【Datawhale组队学习：Sora原理与技术实战】Attention

Attention

Attention = 注意力，从两个不同的主体开始。
在这里插入图片描述
论文：https://arxiv.org/pdf/1703.03906.pdf
seq2seq代码仓：https://github.com/google/seq2seq

计算方法：
加性Attention，如（Bahdanau attention）：

$\boldsymbol{v}_a^{\top} \tanh \left(\boldsymbol{W}_{\mathbf{1}} \boldsymbol{h}_t+\boldsymbol{W}_{\mathbf{2}} \overline{\boldsymbol{h}}_s\right)$
乘性Attention，如（Luong attention）：

$\operatorname{score}\left(\boldsymbol{h}_{t}, \overline{\boldsymbol{h}}_{s}\right)=\left\{\begin{array}{ll} \boldsymbol{h}_{t}^{\top} \overline{\boldsymbol{h}}_{s} & \text { dot } \\ \boldsymbol{h}_{t}^{\top} \boldsymbol{W}_{a} \overline{\boldsymbol{h}}_{s} & \text { general } \\ \boldsymbol{v}_{a}^{\top} \tanh \left(\boldsymbol{W}_{a}\left[\boldsymbol{h}_{t} ; \overline{\boldsymbol{h}}_{s}\right]\right) & \text { concat } \end{array}\right.$
来源论文：https://arxiv.org/pdf/1508.04025.pdf

From Attention to SelfAttention

Self Attention

“Attention is All You Need” 这篇论文提出了Multi-Head Self-Attention，是一种：Scaled Dot-Product Attention。

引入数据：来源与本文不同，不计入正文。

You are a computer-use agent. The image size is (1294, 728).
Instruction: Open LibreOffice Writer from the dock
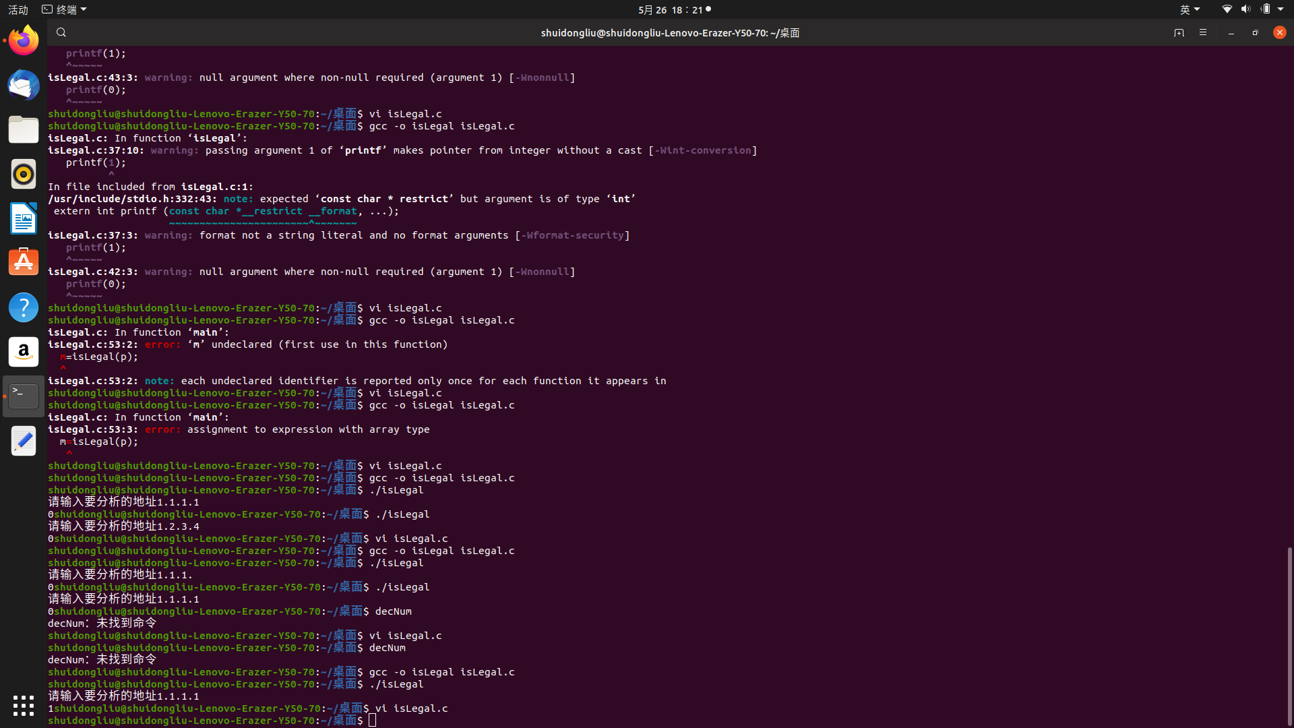(24, 218)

$\operatorname{Attention}(Q, K, V)=\operatorname{softmax}\left(\frac{Q K^T}{\sqrt{d_k}}\right) V$

来源论文：https://arxiv.org/pdf/1706.03762.pdf

Scaled

Scaled 的目的是调节内积，使其结果不至于太大（太大的话softmax后就非0即1了，不够“soft”了）。

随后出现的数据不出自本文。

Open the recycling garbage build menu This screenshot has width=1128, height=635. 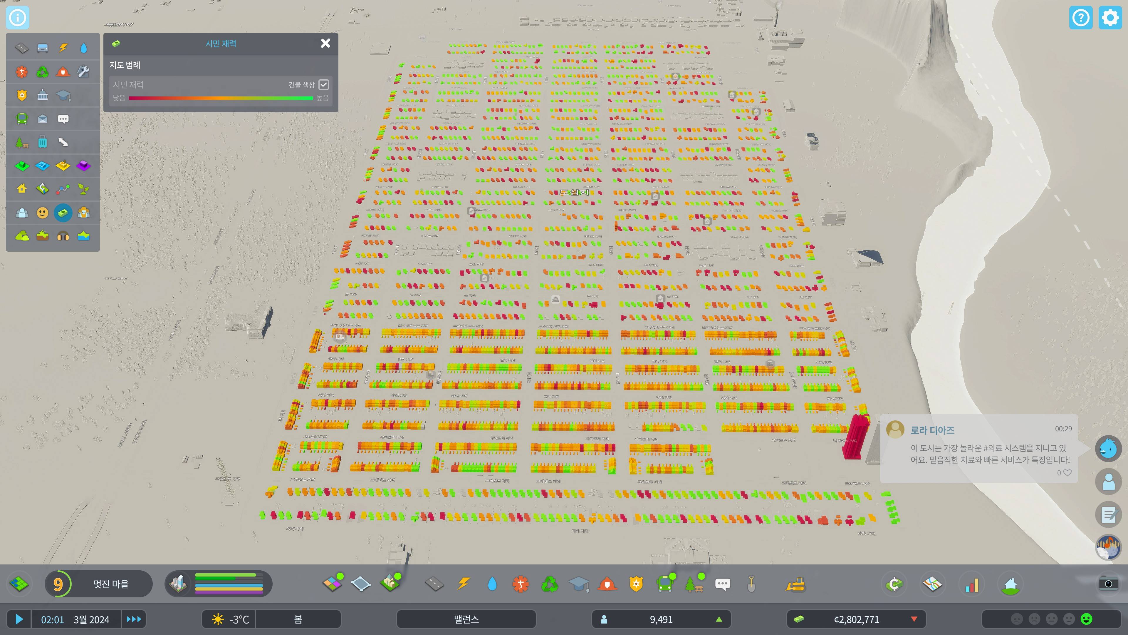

来源论文: https://kexue.fm/archives/4765

Multi-Head

Multi-Head可以理解为多个注意力模块，期望不同注意力模块“注意”到不一样的地方，类似于CNN的Kernel。

Multi-head attention allows the model to jointly attend to information from different representation
subspaces at different positions.

$\begin{aligned} \operatorname{MultiHead}(Q, K, V) & =\operatorname{Concat}\left(\operatorname{head}_1, \ldots, \text { head }_{\mathrm{h}}\right) W^O \\ \text { where head }_{\mathrm{i}} & =\operatorname{Attention}\left(Q W_i^Q, K W_i^K, V W_i^V\right) \end{aligned}$
来源论文: https://arxiv.org/pdf/1706.03762.pdf